Authorities began easing restrictions on Saturday, with curfew and prohibitory orders lifted in the capital, Kathmandu, though sensitive areas remain off-limits to the public.
The protests evolved into a broader movement against alleged corruption and nepotism among the political elite, with demonstrators setting fire to the parliament, the residences of top politicians, and other public buildings, and forcing Prime Minister KP Sharma Oli to step down.
At least 51 people, including 21 protesters, nine prisoners, three police officers and 18 others, were killed in protests since Monday, police said. About 1,000 prisoners who escaped from multiple jails countrywide were returned, but over 12,500 others remain on the run, according to the police.

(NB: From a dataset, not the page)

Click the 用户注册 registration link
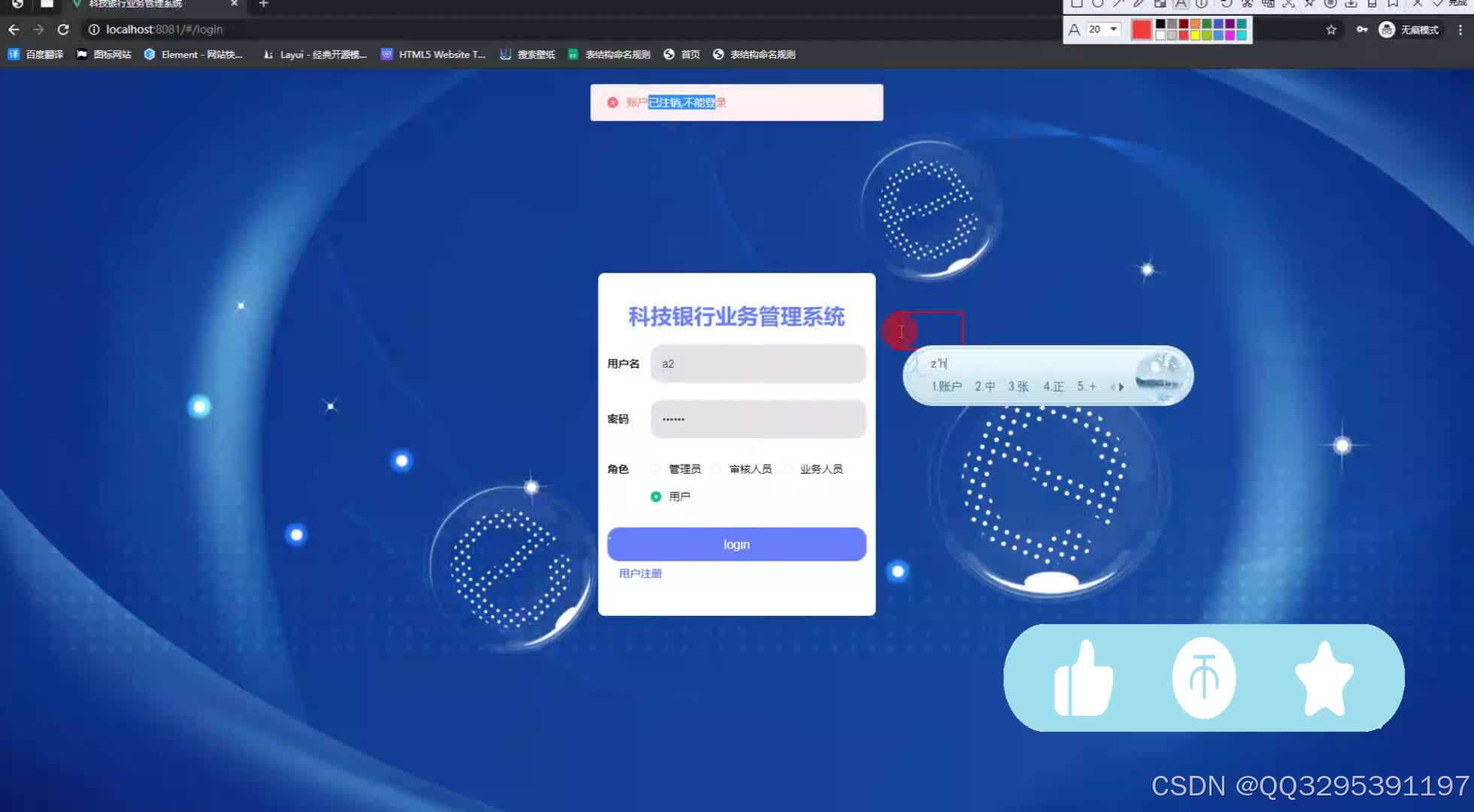This screenshot has height=812, width=1474. (641, 573)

The anger among Nepalese protesters was also rooted in economic malaise, with many young people dissatisfied with how they struggle to get by as political leaders and their offspring enjoy luxurious lifestyles.

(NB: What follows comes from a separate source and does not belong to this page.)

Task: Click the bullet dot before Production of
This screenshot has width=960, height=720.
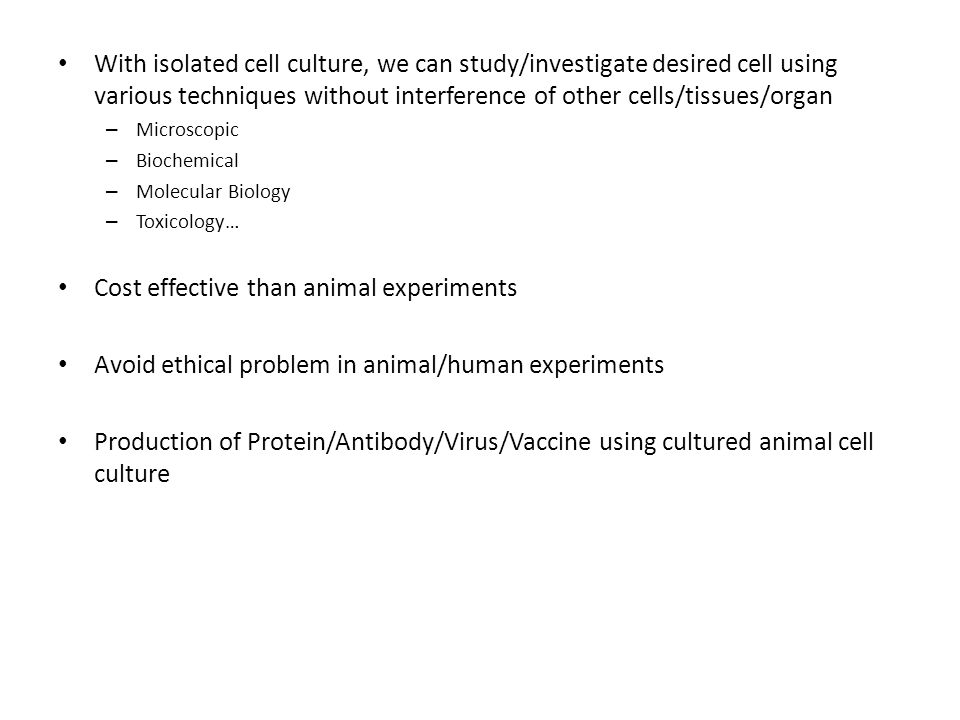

Many Gen Z youth and others said they are frustrated by a lack of employment, especially in rural areas, something that has driven millions to seek work in other countries across the Middle East, as well as in South Korea and Malaysia.
Karki was appointed the interim prime minister after two days of intense negotiations between President Paudel, army chief Ashok Raj Sigdel and the protest leaders behind Nepal’s worst upheaval in years.
News of Karki’s appointment was welcomed by neighbouring India, whose Prime Minister Narendra Modi offered his congratulations in a post on X. “India is fully committed to the peace, progress, and prosperity of Nepal’s brothers and sisters,” he wrote.